The separation of News Corp.’s tainted newspaper division from the lucrative TV and movie assets might appease regulators, analysts said.
“I’m not saying it completely ameliorates Ofcom’s concerns. But I think it helps,” said Canaccord Genuity analyst Tom Eagan.
British investigators have been probing allegations that News Corp.’s U.K. newspaper journalists hacked into phones and bribed public officials in the hunt for scoops. The probe has caused the company to abandon its bid for full control of British Sky Broadcasting. A split could help the company avoid being forced to sell off its remaining stake in BSkyB, worth some $6.9 billion.
The media conglomerate did not specify Tuesday which businesses each company would contain.
The Wall Street Journal, News Corp.’s flagship newspaper, reported late Monday that the company is considering separating the newspaper and book publishing businesses from the entertainment arm, which includes Fox News Channel, its broadcast TV network and the 20th Century Fox movie studio.
The entertainment arm is far more profitable. It accounted for about 75 percent of the company’s revenue and nearly all of the operating profit in the first nine months of the fiscal year.
Bernstein analyst Todd Juenger said in a research note the split would allow the company to invest more in the growing entertainment field “without the baggage of publishing.”
Investors welcomed the news. News Corp.’s stock hit a new 52-week high, rising $1.27, or 6.3 percent, to $21.35 in midday trading.
A former News Corp. executive familiar with internal company deliberations says such a split has been talked about for years, although discussions gained new momentum in the wake of the phone hacking scandal which erupted last July.
The split would allow Murdoch to keep control of his prized publishing operations through his voting shares while pleasing investors who have viewed the newspapers as a drag on shareholder value.

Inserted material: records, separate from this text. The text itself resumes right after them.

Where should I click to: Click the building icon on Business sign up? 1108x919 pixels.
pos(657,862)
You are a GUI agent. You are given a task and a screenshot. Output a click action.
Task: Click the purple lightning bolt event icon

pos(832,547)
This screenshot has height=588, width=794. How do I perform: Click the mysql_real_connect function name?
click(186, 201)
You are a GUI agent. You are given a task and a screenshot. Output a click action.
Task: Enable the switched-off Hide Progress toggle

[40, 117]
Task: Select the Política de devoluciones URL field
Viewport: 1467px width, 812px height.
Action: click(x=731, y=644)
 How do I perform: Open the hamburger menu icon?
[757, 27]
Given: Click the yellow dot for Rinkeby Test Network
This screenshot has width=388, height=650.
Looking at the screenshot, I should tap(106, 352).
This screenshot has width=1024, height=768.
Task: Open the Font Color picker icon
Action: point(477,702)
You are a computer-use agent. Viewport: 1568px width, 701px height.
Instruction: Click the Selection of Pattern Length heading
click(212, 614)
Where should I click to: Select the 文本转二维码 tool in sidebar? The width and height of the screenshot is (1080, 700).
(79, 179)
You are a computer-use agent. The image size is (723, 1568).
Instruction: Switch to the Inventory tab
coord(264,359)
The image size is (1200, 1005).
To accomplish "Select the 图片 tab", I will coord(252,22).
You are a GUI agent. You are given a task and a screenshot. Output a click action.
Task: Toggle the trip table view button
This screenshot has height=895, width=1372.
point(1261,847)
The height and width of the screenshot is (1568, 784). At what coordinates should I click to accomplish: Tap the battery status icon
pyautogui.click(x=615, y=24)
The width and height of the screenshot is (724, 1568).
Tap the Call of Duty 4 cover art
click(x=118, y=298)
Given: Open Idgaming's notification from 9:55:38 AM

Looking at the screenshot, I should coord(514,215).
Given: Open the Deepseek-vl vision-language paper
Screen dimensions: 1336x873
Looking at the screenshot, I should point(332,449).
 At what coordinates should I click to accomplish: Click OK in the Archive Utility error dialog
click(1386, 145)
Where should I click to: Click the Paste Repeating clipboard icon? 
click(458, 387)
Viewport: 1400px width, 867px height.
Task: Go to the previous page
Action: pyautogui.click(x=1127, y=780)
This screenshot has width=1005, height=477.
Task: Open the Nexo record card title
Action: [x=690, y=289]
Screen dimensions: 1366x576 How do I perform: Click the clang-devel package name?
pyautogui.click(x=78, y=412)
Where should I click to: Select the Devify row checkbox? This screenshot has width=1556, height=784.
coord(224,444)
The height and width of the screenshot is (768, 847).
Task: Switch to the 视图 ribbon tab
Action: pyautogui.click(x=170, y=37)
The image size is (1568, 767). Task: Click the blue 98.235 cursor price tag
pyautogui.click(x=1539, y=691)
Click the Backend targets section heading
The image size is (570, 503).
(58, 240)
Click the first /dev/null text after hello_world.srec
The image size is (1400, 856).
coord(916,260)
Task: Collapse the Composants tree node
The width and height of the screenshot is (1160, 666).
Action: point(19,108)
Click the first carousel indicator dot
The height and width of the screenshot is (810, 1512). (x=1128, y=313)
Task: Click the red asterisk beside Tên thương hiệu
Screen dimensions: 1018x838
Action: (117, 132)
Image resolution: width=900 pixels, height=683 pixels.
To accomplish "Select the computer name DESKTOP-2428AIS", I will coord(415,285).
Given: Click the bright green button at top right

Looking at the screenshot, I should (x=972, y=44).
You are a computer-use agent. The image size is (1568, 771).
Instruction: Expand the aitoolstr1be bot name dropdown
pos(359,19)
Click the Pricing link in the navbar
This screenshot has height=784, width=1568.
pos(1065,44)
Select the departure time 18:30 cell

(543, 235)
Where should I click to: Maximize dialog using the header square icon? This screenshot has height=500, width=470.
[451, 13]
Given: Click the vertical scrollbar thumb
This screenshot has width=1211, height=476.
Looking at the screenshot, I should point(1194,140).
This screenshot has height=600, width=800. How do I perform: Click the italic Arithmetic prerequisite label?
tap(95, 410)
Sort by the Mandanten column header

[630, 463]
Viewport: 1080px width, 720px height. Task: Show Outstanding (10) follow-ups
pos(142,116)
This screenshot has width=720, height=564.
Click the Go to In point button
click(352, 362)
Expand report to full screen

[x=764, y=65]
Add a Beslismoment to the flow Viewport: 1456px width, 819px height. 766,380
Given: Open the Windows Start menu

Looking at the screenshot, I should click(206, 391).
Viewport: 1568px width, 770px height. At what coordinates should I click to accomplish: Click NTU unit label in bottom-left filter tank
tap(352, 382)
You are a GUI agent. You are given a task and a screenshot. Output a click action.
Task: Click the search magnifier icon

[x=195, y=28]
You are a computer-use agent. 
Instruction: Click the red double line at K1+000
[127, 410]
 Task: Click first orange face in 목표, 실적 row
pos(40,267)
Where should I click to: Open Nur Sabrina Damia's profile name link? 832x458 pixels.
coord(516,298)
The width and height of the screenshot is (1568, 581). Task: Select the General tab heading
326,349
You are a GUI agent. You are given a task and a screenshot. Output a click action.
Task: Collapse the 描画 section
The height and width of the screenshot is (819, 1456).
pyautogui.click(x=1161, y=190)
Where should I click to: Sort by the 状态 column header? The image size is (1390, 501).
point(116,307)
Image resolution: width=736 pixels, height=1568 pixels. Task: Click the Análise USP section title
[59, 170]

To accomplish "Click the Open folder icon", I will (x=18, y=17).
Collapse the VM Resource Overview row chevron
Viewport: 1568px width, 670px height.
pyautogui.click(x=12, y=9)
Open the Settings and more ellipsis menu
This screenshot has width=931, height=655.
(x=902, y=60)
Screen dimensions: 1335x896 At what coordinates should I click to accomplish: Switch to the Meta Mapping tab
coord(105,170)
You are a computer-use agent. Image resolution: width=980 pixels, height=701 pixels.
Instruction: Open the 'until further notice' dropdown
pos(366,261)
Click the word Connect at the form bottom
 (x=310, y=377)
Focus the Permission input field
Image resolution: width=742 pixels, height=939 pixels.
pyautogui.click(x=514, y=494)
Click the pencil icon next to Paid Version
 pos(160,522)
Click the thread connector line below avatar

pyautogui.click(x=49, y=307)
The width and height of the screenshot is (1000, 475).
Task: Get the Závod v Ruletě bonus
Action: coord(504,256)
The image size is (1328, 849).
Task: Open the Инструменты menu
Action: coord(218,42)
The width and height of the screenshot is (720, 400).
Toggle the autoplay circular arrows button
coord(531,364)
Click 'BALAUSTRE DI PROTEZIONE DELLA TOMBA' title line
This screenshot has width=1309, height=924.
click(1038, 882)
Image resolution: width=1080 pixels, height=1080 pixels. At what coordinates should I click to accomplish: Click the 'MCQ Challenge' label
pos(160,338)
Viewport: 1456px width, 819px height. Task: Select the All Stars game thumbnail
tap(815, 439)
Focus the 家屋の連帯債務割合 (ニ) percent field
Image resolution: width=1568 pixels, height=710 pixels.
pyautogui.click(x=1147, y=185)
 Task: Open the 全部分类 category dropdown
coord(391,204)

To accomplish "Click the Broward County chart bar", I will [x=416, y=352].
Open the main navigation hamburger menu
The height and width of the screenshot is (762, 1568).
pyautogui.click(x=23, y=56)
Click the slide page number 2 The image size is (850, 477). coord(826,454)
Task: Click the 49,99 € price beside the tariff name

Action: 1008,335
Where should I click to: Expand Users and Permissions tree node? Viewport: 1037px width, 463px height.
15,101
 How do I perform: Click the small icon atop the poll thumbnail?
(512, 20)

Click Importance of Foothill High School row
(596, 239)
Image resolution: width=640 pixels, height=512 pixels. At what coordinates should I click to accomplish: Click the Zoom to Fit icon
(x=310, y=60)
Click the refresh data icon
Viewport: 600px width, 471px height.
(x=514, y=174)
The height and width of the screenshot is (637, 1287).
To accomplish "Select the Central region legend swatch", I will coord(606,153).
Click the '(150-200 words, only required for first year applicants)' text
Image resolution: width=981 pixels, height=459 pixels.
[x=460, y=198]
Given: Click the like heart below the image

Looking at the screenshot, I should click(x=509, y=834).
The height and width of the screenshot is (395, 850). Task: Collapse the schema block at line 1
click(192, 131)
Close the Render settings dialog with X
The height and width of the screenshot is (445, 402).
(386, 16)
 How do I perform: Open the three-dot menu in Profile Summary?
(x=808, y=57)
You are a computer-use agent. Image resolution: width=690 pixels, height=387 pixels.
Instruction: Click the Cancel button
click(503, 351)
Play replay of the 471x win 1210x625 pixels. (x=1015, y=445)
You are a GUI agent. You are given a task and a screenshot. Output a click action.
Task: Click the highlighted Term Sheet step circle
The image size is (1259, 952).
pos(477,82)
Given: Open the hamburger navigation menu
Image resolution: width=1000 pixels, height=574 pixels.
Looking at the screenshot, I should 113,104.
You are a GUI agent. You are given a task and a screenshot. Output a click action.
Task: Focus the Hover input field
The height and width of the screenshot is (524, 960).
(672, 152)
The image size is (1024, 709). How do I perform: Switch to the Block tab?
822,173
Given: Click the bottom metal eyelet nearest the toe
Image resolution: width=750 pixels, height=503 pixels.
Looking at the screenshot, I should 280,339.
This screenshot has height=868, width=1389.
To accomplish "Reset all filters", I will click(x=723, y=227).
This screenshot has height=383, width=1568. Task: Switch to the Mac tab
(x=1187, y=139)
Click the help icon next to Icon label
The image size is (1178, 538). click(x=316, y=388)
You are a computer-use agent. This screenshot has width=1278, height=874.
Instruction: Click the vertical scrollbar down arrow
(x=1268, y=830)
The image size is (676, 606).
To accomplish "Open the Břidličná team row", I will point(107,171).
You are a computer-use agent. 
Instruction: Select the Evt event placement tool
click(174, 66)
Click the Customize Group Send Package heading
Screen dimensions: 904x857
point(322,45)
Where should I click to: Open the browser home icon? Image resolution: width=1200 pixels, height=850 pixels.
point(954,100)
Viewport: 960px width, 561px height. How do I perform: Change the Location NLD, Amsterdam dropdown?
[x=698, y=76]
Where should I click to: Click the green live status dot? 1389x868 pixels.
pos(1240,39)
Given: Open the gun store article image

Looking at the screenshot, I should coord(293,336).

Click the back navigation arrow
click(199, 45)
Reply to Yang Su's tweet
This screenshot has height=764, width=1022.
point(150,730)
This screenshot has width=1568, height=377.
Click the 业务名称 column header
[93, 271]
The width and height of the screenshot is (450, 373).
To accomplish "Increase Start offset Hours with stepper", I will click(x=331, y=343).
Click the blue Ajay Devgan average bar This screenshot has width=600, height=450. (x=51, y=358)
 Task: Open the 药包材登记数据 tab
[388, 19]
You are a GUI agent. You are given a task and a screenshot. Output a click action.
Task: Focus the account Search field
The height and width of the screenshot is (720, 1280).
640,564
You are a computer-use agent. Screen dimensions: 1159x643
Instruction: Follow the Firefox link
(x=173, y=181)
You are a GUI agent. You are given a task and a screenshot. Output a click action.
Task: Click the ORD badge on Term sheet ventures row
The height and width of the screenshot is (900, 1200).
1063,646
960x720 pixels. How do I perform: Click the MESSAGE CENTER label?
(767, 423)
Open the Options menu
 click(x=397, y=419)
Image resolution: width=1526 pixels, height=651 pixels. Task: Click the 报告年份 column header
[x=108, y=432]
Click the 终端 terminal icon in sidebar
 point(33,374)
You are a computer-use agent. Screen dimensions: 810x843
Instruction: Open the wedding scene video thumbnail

The 81-year-old billionaire built the company from a single Australian newspaper he inherited from his father. The Murdoch family controls about 40 percent of News Corp.’s voting shares.
The former executive, who spoke on condition of anonymity in order to speak candidly about internal company deliberations, said no final decision has been made.
Publishing assets estimated at $5B
Evercore Partners analyst Alan Gould said the publishing assets, which include Dow Jones & Co. and newspapers such as The Times of London, could be worth about $5 billion. Without them, he estimated revenue growth of the bigger TV and movie entity would nearly double to about 7 percent a year.
It is unclear if the spun-off publishing unit would also bear the legal costs of the U.K. probe. In the first nine months of the fiscal year, probe costs have totaled $167 million.
The point of a split is not to create a smaller company “that would just wither and die,” Eagan said. It would have to contain enough profitable businesses to attract investors.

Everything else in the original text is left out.